INSTRUCTIONS -
(a) Return the part of the combinatorial designs text starting at "When such a" and ending at "the Fano plane.", copied word for word.
(b) Answer these questions about the combinatorial designs text.
(i) What is the projective plane called when q = 2?
(ii) Around what year was the Brhat Samhita written?
(iii) What year is given for Kirkman's schoolgirl problem?
(c) Write what comes next in the text on combinatorial designs, picking up after its final sentence.

━━━ EXTRACT TO READ ━━━

Given a certain number n of people, is it possible to assign them to sets so that each person is in at least one set, each pair of people is in exactly one set together, every two sets have exactly one person in common, and no set contains everyone, all but one person, or exactly one person? The answer depends on n.

This has a solution only if n has the form q^{2} + q + 1. It is less simple to prove that a solution exists if q is a prime power. It is conjectured that these are the only solutions. It has been further shown that if a solution exists for q congruent to 1 or 2 mod 4, then q is a sum of two square numbers. This last result, the Bruck–Ryser theorem, is proved by a combination of constructive methods based on finite fields and an application of quadratic forms.

When such a structure does exist, it is called a finite projective plane; thus showing how finite geometry and combinatorics intersect. When q = 2, the projective plane is called the Fano plane.

== History ==
Combinatorial designs date to antiquity, with the Lo Shu Square being an early magic square. One of the earliest datable application of combinatorial design is found in India in the book Brhat Samhita by Varahamihira, written around 587 AD, for the purpose of making perfumes using 4 substances selected from 16 different substances using a magic square.

Combinatorial designs developed along with the general growth of combinatorics from the 18th century, for example with Latin squares in the 18th century and Steiner systems in the 19th century. Designs have also been popular in recreational mathematics, such as Kirkman's schoolgirl problem (1850), and in practical problems, such as the scheduling of round-robin tournaments (solution published 1880s). In the 20th century designs were applied to the design of experiments, notably Latin squares, finite geometry, and association schemes, yielding the field of algebraic statistics.

━━━ DATASET ENTRIES ━━━

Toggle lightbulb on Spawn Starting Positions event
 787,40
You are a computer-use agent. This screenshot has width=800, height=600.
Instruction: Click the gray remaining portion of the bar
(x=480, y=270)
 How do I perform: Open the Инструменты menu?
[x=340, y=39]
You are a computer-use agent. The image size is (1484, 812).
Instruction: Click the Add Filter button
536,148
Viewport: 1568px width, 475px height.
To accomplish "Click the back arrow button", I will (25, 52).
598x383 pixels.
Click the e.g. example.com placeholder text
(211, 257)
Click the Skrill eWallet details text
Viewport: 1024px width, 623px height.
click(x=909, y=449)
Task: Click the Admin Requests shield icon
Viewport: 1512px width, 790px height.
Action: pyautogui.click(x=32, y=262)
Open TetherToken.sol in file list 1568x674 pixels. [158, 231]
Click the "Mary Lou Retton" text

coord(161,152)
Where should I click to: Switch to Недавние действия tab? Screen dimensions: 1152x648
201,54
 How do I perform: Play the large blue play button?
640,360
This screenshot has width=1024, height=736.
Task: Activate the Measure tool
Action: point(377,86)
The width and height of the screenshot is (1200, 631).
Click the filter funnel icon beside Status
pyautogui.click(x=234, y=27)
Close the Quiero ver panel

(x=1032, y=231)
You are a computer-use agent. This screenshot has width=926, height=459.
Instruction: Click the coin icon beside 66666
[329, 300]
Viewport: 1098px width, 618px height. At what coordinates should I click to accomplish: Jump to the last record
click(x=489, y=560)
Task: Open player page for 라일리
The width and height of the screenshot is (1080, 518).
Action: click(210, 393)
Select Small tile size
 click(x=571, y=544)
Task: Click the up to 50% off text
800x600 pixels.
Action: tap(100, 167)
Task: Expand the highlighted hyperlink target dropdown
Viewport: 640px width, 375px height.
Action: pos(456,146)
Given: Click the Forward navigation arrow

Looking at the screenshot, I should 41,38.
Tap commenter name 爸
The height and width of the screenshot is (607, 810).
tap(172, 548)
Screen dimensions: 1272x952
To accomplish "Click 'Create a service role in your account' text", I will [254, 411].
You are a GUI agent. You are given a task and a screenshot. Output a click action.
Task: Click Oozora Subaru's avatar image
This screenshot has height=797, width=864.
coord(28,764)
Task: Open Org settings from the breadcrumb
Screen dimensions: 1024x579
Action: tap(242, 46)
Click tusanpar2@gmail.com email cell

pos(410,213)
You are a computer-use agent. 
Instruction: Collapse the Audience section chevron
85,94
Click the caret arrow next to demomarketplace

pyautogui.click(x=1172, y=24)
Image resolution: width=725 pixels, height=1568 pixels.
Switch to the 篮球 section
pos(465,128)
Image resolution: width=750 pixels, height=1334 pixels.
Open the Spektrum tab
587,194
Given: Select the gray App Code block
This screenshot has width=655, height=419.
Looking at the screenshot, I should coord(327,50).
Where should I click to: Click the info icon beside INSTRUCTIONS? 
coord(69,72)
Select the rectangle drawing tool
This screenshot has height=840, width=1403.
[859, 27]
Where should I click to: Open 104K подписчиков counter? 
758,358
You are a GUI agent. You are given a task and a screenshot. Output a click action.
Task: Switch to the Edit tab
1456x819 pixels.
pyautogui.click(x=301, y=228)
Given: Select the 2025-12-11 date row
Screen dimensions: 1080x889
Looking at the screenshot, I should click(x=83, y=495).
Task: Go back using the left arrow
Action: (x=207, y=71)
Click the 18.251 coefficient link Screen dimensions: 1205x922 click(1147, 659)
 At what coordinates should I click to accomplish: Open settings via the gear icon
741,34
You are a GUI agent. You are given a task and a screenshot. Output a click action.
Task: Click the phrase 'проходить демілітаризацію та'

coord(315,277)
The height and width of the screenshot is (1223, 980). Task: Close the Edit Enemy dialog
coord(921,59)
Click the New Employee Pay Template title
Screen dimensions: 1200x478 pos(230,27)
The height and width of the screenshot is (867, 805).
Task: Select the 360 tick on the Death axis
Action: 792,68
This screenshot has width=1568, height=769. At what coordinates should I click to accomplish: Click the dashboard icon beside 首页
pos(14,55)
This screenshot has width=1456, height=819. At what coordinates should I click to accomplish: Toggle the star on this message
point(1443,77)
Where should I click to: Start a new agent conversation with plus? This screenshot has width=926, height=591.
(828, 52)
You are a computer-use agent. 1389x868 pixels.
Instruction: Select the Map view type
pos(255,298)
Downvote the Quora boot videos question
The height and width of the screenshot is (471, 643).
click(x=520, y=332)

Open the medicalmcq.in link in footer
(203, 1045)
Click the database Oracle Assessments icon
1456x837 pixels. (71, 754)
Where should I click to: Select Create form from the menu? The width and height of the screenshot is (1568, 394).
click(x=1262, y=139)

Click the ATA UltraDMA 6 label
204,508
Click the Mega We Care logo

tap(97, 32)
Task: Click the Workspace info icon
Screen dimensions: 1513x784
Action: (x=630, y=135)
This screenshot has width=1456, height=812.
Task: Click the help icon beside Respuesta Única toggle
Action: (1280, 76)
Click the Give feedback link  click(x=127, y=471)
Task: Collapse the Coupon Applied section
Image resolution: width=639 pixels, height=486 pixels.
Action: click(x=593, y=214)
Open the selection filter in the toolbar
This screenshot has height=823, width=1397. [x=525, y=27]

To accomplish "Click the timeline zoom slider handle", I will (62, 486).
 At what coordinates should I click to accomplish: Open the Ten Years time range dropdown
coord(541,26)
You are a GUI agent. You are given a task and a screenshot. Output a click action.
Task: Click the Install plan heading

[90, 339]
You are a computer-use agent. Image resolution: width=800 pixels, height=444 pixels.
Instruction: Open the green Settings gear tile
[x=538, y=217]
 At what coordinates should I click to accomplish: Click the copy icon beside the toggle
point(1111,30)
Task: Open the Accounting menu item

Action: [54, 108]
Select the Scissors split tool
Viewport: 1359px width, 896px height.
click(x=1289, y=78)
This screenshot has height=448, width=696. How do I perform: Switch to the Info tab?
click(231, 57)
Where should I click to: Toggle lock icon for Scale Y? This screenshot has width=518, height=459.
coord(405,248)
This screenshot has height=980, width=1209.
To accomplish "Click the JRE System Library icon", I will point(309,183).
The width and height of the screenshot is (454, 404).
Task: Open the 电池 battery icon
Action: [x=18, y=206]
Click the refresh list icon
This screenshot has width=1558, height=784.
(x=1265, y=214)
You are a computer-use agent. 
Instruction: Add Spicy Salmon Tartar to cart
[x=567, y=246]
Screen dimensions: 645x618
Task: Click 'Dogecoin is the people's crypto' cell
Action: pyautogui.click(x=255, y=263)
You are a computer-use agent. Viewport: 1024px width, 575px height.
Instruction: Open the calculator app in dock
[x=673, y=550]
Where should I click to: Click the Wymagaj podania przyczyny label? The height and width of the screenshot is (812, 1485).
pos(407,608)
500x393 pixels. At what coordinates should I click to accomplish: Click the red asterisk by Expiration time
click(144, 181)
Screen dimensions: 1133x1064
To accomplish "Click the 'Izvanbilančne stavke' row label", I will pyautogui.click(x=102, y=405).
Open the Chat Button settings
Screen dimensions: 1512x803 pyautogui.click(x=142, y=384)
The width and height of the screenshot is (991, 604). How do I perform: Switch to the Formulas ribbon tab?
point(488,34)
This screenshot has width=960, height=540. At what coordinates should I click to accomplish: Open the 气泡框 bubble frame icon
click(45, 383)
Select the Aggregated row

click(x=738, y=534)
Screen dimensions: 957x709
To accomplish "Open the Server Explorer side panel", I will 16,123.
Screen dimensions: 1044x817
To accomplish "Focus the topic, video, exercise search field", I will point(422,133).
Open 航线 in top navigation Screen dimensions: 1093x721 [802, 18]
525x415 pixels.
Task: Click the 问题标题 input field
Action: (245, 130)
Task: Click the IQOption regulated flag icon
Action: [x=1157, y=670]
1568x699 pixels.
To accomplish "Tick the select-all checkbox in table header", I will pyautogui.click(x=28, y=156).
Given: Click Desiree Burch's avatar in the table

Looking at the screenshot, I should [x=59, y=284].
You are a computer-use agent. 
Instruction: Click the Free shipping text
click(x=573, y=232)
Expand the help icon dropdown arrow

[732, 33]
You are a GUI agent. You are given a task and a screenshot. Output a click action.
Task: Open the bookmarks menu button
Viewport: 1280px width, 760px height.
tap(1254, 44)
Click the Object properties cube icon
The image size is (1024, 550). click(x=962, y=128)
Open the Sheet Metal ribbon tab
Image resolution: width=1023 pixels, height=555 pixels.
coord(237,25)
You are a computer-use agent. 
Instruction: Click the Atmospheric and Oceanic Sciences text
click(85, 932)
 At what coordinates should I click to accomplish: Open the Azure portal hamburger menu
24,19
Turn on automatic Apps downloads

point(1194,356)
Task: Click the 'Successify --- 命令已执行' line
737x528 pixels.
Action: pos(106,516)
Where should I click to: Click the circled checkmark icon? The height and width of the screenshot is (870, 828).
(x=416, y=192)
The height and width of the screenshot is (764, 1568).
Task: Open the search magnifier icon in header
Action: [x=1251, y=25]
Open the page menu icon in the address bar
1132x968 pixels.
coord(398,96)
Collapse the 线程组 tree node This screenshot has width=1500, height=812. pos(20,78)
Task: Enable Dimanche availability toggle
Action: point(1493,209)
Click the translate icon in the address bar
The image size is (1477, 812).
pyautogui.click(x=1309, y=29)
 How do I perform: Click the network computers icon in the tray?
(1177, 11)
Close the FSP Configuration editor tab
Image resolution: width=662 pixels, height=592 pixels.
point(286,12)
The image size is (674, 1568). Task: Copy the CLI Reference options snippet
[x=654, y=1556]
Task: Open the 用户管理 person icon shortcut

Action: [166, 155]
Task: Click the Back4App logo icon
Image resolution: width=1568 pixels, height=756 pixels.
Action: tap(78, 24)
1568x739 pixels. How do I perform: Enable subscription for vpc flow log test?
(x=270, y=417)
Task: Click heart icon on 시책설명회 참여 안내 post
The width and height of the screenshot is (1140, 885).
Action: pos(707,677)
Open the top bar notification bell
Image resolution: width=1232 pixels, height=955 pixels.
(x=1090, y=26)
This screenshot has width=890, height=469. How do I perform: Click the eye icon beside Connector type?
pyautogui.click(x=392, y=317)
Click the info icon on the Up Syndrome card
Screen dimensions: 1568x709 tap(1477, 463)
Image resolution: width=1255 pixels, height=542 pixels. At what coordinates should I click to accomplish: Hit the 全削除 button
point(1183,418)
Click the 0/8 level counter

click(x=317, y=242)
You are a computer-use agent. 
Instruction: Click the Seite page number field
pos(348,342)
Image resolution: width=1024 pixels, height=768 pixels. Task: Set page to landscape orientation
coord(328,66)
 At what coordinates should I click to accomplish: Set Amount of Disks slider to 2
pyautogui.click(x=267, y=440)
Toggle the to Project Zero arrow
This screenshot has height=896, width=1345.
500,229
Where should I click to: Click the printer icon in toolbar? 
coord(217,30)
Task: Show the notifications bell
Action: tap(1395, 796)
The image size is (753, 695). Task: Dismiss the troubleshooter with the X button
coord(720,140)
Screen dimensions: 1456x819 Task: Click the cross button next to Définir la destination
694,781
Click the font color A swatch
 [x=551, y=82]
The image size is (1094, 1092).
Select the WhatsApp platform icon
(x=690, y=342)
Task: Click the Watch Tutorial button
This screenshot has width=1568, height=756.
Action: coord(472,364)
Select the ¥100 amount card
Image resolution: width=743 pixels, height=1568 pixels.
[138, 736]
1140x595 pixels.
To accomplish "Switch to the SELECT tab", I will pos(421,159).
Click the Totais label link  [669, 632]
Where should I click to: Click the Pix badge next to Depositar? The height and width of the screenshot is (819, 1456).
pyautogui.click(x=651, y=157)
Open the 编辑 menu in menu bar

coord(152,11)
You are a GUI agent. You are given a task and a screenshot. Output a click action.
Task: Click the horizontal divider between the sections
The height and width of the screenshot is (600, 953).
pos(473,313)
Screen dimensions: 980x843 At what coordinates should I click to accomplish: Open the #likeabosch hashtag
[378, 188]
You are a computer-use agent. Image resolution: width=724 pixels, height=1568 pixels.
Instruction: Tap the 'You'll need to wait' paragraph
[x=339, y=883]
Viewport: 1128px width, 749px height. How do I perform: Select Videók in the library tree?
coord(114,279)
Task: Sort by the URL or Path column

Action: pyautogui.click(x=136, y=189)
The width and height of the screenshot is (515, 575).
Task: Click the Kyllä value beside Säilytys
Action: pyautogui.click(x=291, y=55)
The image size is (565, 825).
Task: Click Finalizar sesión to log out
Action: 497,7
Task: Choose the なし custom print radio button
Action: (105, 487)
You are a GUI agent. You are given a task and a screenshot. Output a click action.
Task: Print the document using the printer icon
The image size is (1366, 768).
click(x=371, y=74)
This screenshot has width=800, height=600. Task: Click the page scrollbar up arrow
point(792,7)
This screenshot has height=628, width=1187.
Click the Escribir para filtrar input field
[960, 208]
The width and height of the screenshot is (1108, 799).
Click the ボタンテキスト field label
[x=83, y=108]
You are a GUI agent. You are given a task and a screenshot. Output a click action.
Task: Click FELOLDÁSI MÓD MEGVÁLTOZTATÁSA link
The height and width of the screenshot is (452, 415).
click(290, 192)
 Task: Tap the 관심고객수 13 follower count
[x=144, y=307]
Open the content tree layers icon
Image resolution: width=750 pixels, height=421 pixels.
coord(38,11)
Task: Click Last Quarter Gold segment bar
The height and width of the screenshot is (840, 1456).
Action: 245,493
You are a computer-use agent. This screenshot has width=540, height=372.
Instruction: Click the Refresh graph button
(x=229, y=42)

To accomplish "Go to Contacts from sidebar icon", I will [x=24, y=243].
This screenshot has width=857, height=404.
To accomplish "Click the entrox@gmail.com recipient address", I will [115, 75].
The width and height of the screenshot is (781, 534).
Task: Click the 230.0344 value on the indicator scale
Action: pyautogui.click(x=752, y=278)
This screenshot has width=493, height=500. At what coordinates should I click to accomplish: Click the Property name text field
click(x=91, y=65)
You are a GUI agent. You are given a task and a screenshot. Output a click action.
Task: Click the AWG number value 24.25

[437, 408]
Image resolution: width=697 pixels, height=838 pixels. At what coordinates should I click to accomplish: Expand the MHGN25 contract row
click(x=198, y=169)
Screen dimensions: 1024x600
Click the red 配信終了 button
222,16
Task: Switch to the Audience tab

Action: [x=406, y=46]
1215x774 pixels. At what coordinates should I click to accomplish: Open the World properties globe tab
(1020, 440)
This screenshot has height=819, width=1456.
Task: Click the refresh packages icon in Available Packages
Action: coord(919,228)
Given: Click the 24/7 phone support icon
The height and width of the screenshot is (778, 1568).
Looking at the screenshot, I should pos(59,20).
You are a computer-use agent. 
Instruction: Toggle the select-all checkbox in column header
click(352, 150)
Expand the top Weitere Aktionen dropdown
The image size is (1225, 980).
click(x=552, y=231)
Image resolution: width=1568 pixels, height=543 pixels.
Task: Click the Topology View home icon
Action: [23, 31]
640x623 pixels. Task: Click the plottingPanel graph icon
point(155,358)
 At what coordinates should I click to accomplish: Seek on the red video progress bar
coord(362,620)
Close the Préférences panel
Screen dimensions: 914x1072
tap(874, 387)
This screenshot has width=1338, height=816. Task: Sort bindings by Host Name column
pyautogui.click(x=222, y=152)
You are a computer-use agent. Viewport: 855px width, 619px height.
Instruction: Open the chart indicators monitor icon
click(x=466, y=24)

━━━

ANSWERS FOR THE EXERCISE -
(a)
When such a structure does exist, it is called a finite projective plane; thus showing how finite geometry and combinatorics intersect. When q = 2, the projective plane is called the Fano plane.

(b)
(i) The Fano plane
(ii) Around 587 AD
(iii) 1850

(c)
== Fundamental combinatorial designs ==

The classical core of the subject of combinatorial designs is built around balanced incomplete block designs (BIBDs), Hadamard matrices and Hadamard designs, symmetric BIBDs, Latin squares, resolvable BIBDs, difference sets, and pairwise balanced designs (PBDs). Other combinatorial designs are related to or have been developed from the study of these fundamental ones.

- A balanced incomplete block design or BIBD (usually called for short a block design) is a collection B of b subsets (called blocks) of a finite set X of v elements, such that any element of X is contained in the same number r of blocks, every block has the same number k of elements, and each pair of distinct elements appear together in the same number λ of blocks. BIBDs are also known as 2-designs and are often denoted as 2-(v,k,λ) designs. As an example, when λ = 1 and b = v, we have a projective plane: X is the point set of the plane and the blocks are the lines.
- A symmetric balanced incomplete block design or SBIBD is a BIBD in which v = b (the number of points equals the number of blocks). They are the single most important and well studied subclass of BIBDs. Projective planes, biplanes and Hadamard 2-designs are all SBIBDs. They are of particular interest since they are the extremal examples of Fisher's inequality (b ≥ v).
- A resolvable BIBD is a BIBD whose blocks can be partitioned into sets (called parallel classes), each of which forms a partition of the point set of the BIBD. The set of parallel classes is called a resolution of the design. A solution of the famous 15 schoolgirl problem is a resolution of a BIBD with v = 15, k = 3 and λ = 1.
- A Latin rectangle is an r × n matrix that has the numbers 1, 2, 3, ..., n as its entries (or any other set of n distinct symbols) with no number occurring more than once in any row or column where r ≤ n. An n × n Latin rectangle is called a Latin square. If r < n, then it is possible to append n − r rows to an r × n Latin rectangle to form a Latin square, using Hall's marriage theorem.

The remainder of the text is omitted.